**Exercise requirements:**
Only the lines of the listing below that run from the line with "Given: Click the Collapse All button" through the line with "Screen dimensions: 352x198" are to be set down, word for word. Pictures stay out.

=== Section Start ===

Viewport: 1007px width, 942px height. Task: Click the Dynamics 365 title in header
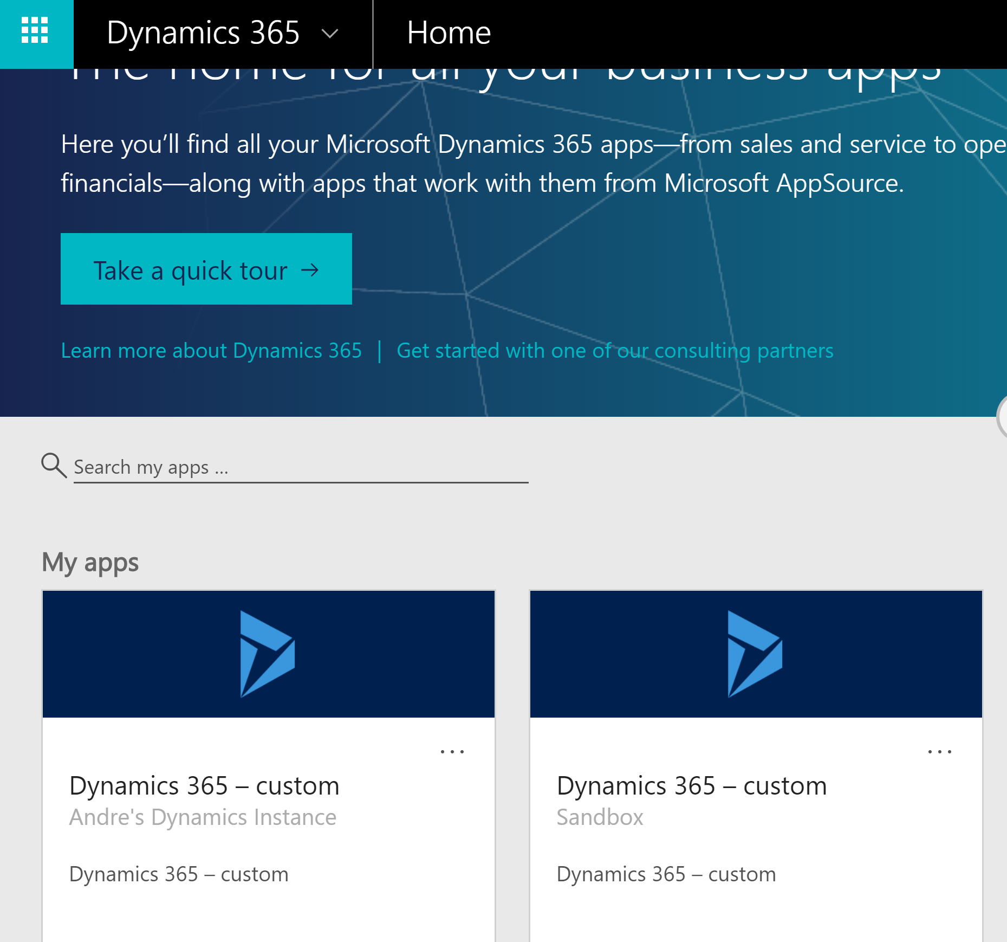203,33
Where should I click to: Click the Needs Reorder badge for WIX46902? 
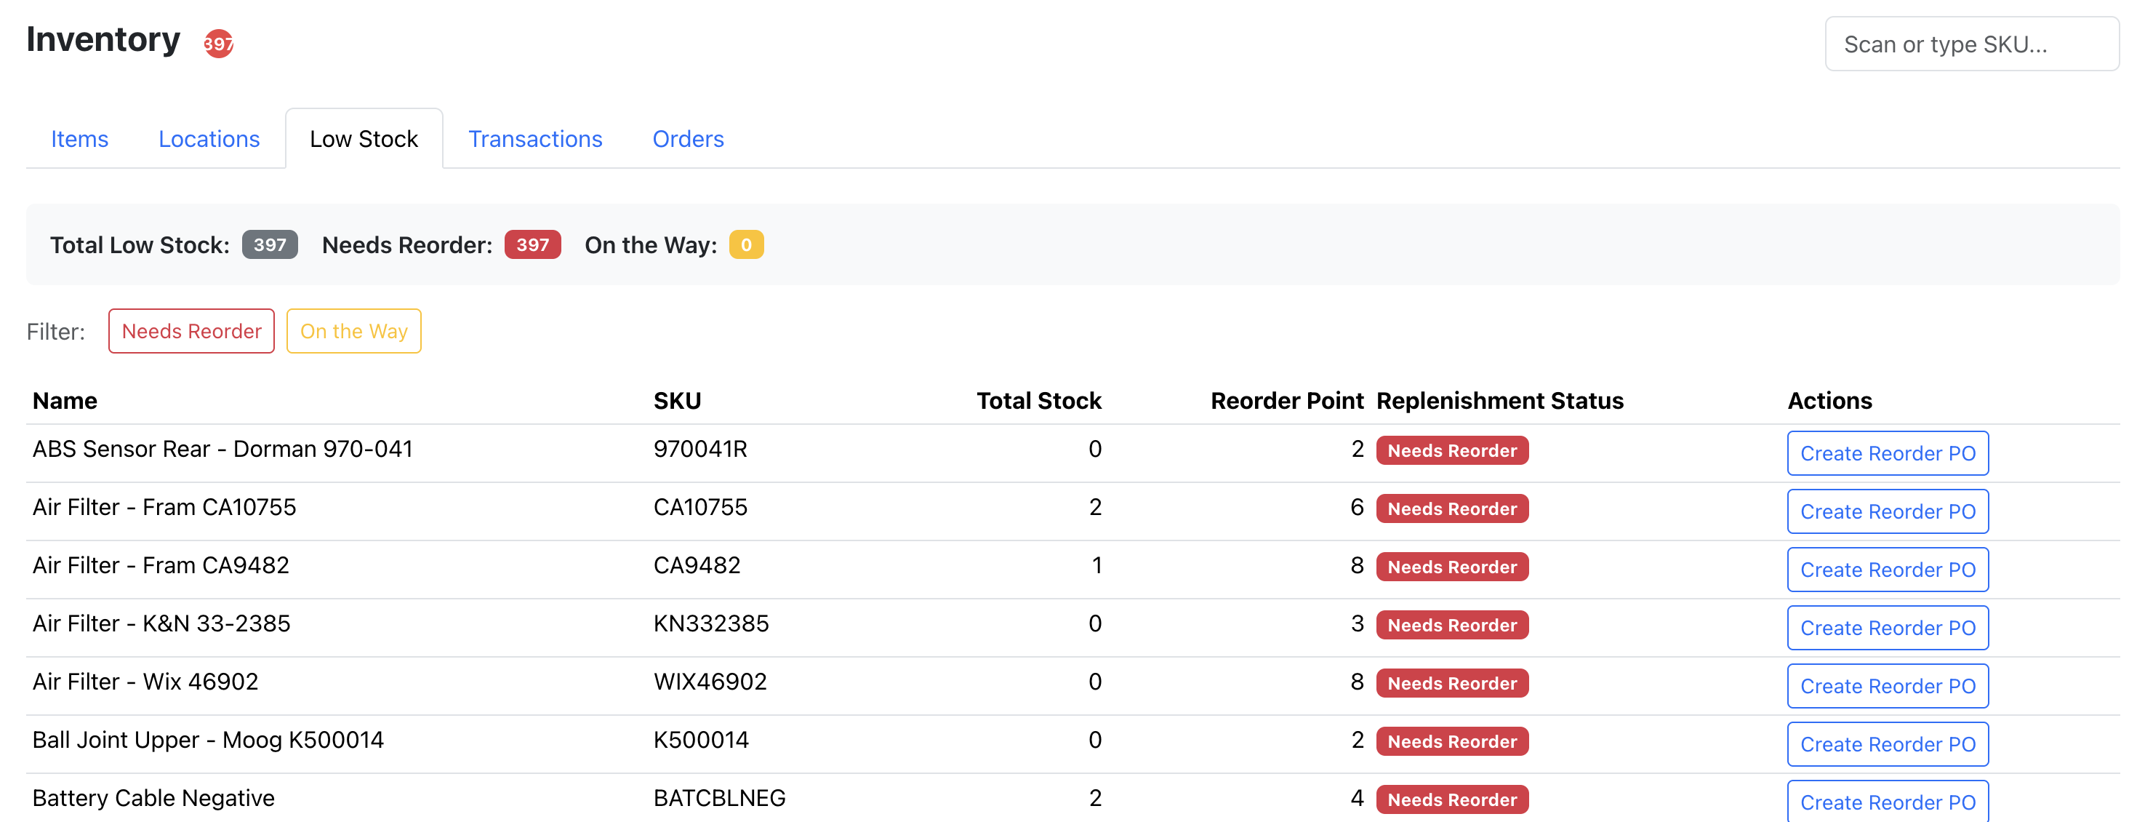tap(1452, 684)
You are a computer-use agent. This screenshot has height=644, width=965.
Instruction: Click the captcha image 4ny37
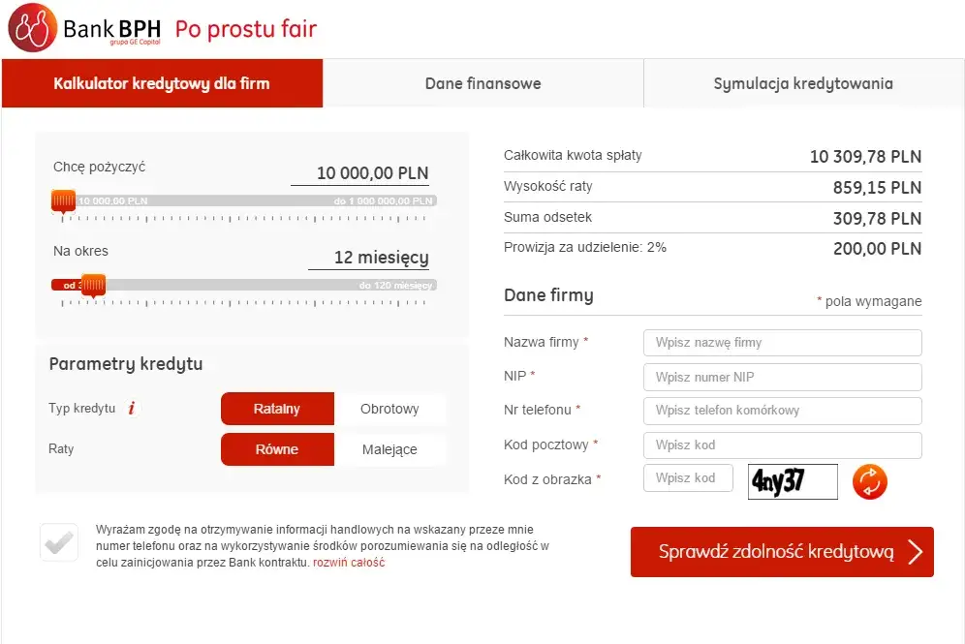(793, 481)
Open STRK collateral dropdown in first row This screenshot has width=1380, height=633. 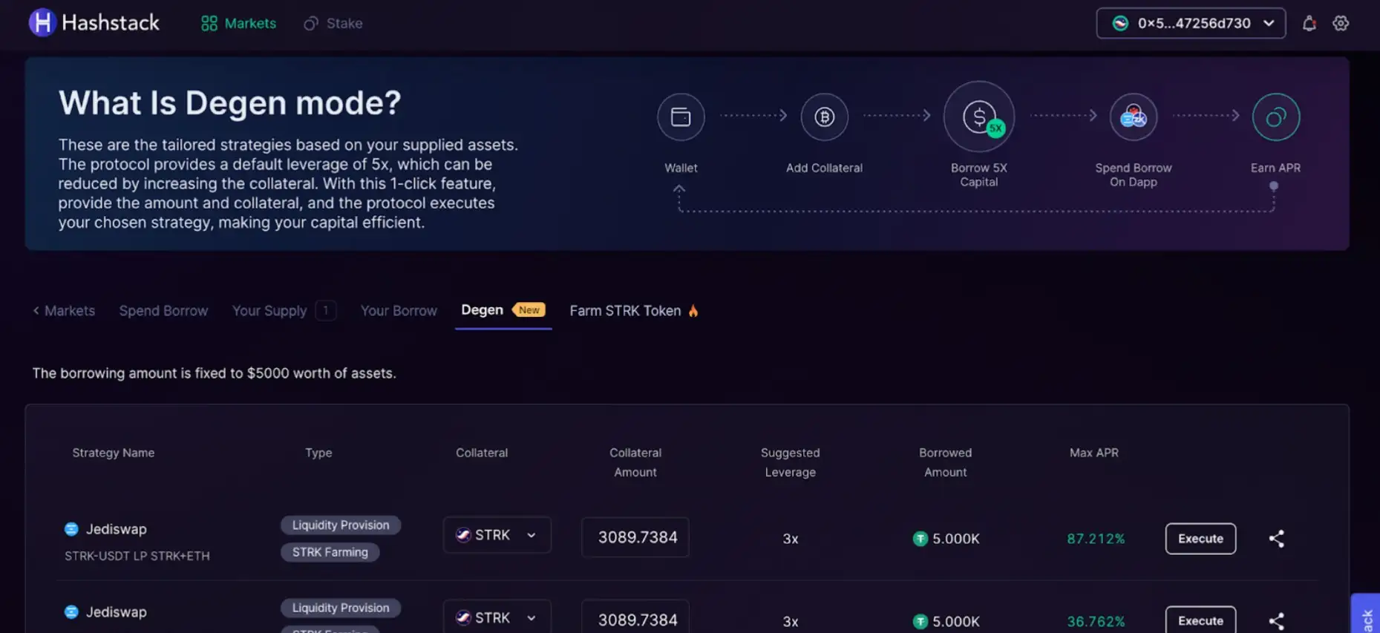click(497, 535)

=== Section End ===
=== Section Start ===

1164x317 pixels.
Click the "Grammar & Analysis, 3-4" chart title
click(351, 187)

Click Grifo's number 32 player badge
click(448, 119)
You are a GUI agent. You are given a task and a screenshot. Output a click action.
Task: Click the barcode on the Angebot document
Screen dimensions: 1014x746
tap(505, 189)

=== Section End ===
=== Section Start ===

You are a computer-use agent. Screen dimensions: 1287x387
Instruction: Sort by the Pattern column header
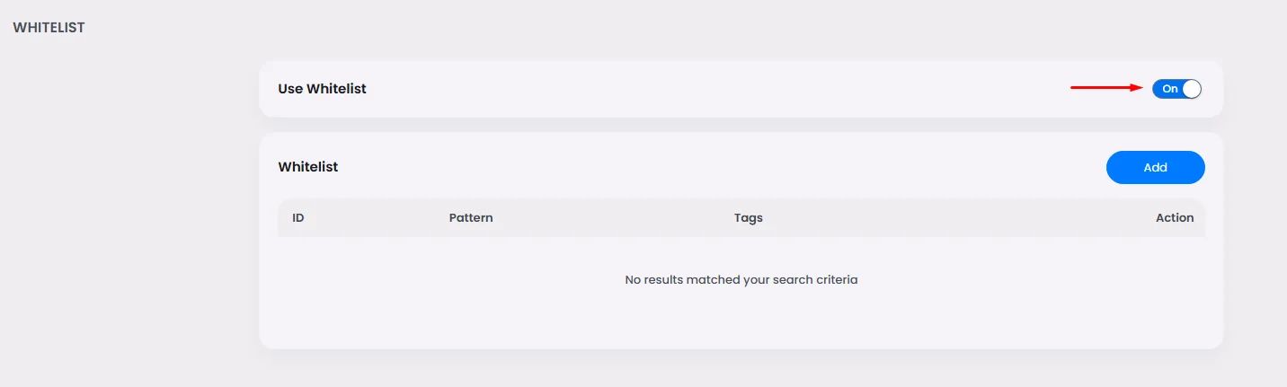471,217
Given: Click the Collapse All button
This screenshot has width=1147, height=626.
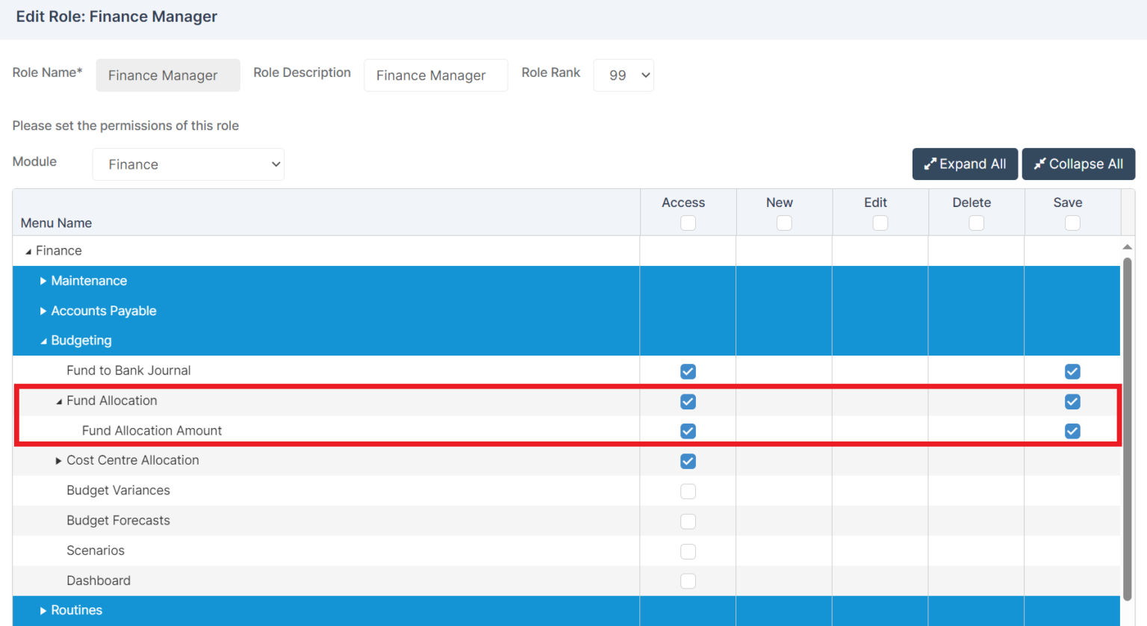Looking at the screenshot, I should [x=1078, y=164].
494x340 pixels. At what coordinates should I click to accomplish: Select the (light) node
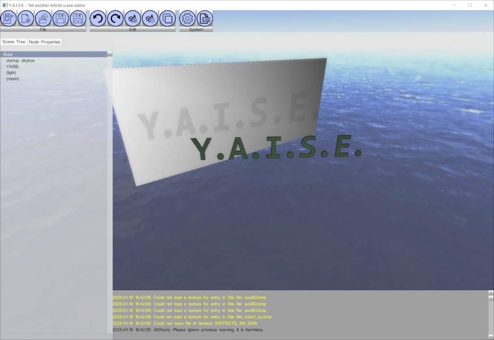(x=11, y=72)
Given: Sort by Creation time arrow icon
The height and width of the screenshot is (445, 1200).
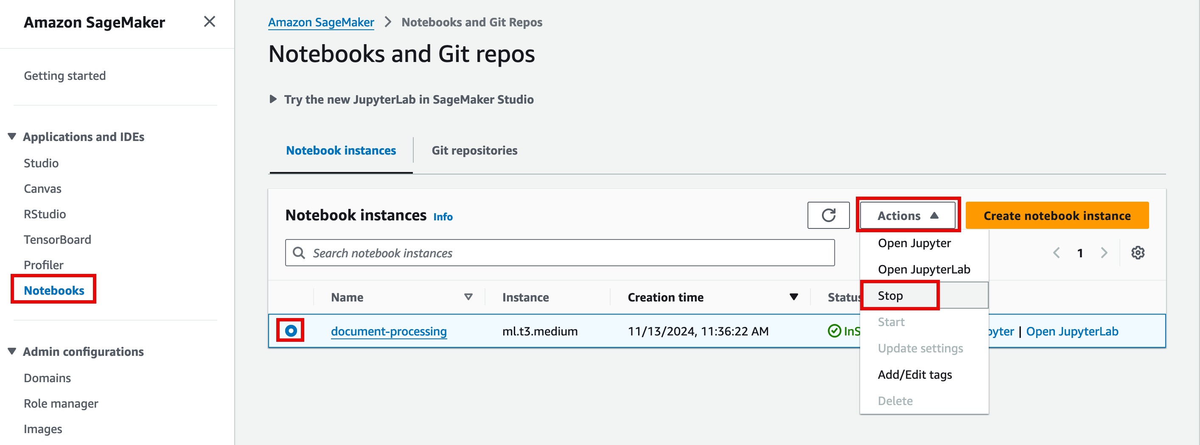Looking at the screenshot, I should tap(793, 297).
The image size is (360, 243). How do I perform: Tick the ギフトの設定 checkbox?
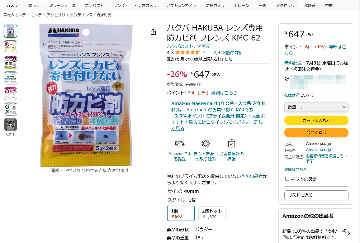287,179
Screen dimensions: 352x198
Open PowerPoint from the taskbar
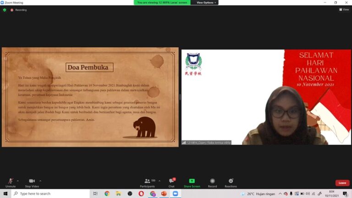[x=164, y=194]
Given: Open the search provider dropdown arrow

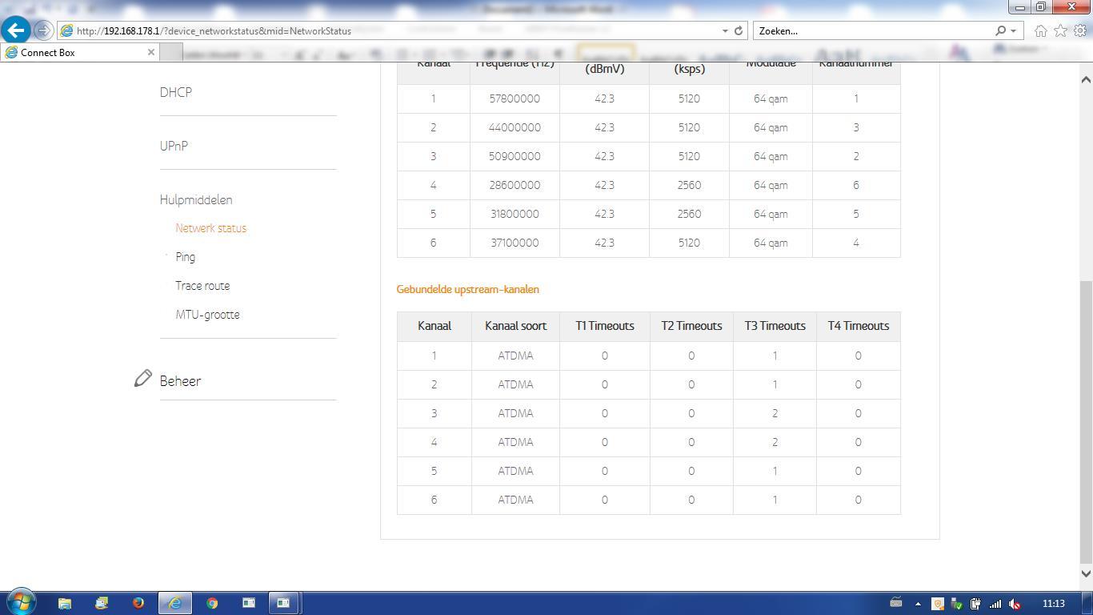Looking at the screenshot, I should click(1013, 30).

=== Section End ===

**Task solution:**
Given: Click the Collapse All button
This screenshot has width=1147, height=626.
Looking at the screenshot, I should [x=1078, y=164].
494x340 pixels. At what coordinates should I click to accomplish: Select the (light) node
(x=11, y=72)
Given: Sort by Creation time arrow icon
The height and width of the screenshot is (445, 1200).
Looking at the screenshot, I should tap(793, 297).
The image size is (360, 243). How do I perform: Tick the ギフトの設定 checkbox?
287,179
Screen dimensions: 352x198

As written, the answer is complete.